New Disenrollment Period Offers Some Medicare Consumers One More Chance To Change Their Health Coverage

-- Consumers Should Carefully Review Their Options Before Making a Change --

New York, NY—Medicare consumers who are enrolled in Medicare private health plans, commonly known as Medicare Advantage plans, and who become dissatisfied with their choice, can disenroll during the Medicare Advantage Disenrollment Period (MADP), which runs from January 1 to February 14. Consumers who disenroll from their private plan can switch only to Original Medicare—the traditional Medicare program administered by the federal government. Most people who switch to Original Medicare can also change their Medicare prescription drug coverage. The MADP replaces the Open Enrollment Period, which ran from January 1 to March 31 in past years.

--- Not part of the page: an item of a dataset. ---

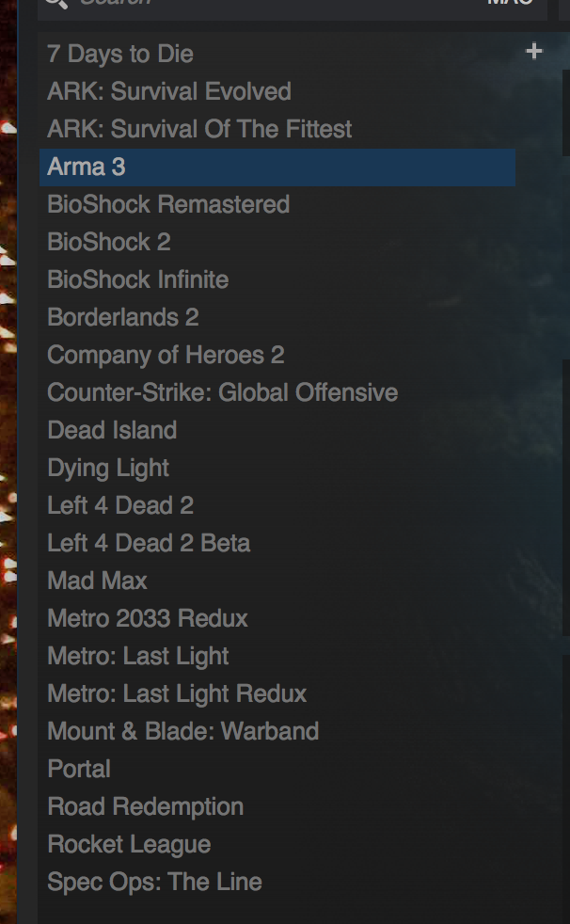Screen dimensions: 570x924
Task: Click the plus icon beside 7 Days to Die
Action: [533, 51]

“People with Medicare who become unhappy with their Medicare Advantage plan have one more opportunity to change their coverage before being locked in until next fall,” said Joe Baker, president of the Medicare Rights Center. “Because the window is shorter than in past years, consumers should review their coverage options carefully and consider all of the implications of making a change before doing so.”

What are my options during the Medicare Advantage Disenrollment Period?
If you have:
  • A Medicare Advantage private health plan with prescription drug coverage, you can switch to Original Medicare plus a prescription drug plan OR Original Medicare without a prescription drug plan

  • A Medicare Advantage Private Fee-For-Service (PFFS) plan that does not include prescription drug coverage and a stand-alone prescription drug plan, you can switch to Original Medicare, but you must keep your current prescription drug plan
  • Original Medicare or Original Medicare and a prescription drug plan, you cannot make any changes during this time

Although Original Medicare covers most necessary services and is accepted by most doctors and facilities across the country, it does not cover the full cost of care. Many consumers who enroll in Original Medicare choose to purchase supplemental coverage to help pay for out-of-pocket costs such as deductibles and coinsurance.

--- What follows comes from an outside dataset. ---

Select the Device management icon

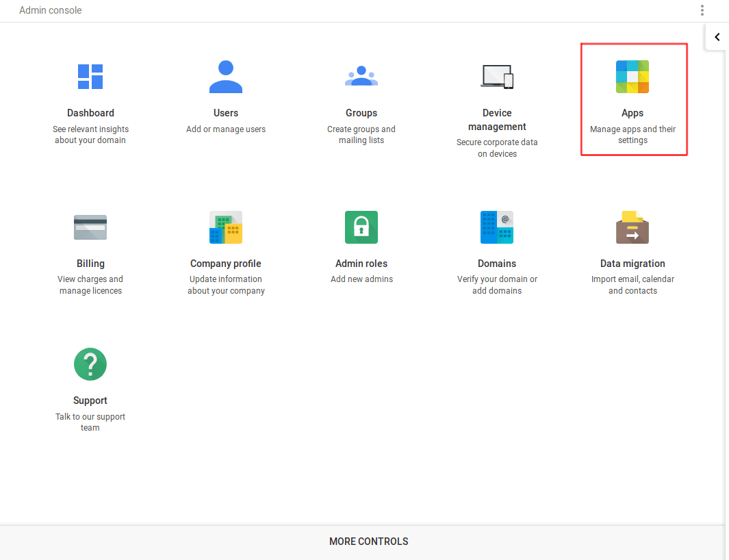497,77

However, people who disenroll from their Medicare private health plan may have limited ability to buy supplemental coverage. State laws vary on when consumers can purchase Medicare supplemental policies, also known as Medigaps. Call your State Health Insurance Assistance Program (SHIP) to find out if and when you can enroll in a Medigap plan in your state. You can find the number for your local SHIP by visiting www.shiptalk.org or calling 800-MEDICARE.

Consumers who disenroll from their private plan should be aware that they may need to join a stand-alone Medicare prescription drug plan in order to maintain drug coverage. Medicare Rights advises consumers who are choosing a plan to consider not only premium and copayment costs, but also whether the drugs they take are on the plan’s formulary (list of covered drugs). Consumers should also check to see whether the plan places any restrictions on the drugs they take. Restrictions can take the form of quantity limits, prior authorization, and step therapy. To learn more about choosing a Medicare prescription drug plan that best meets your needs, visit Medicare Interactive.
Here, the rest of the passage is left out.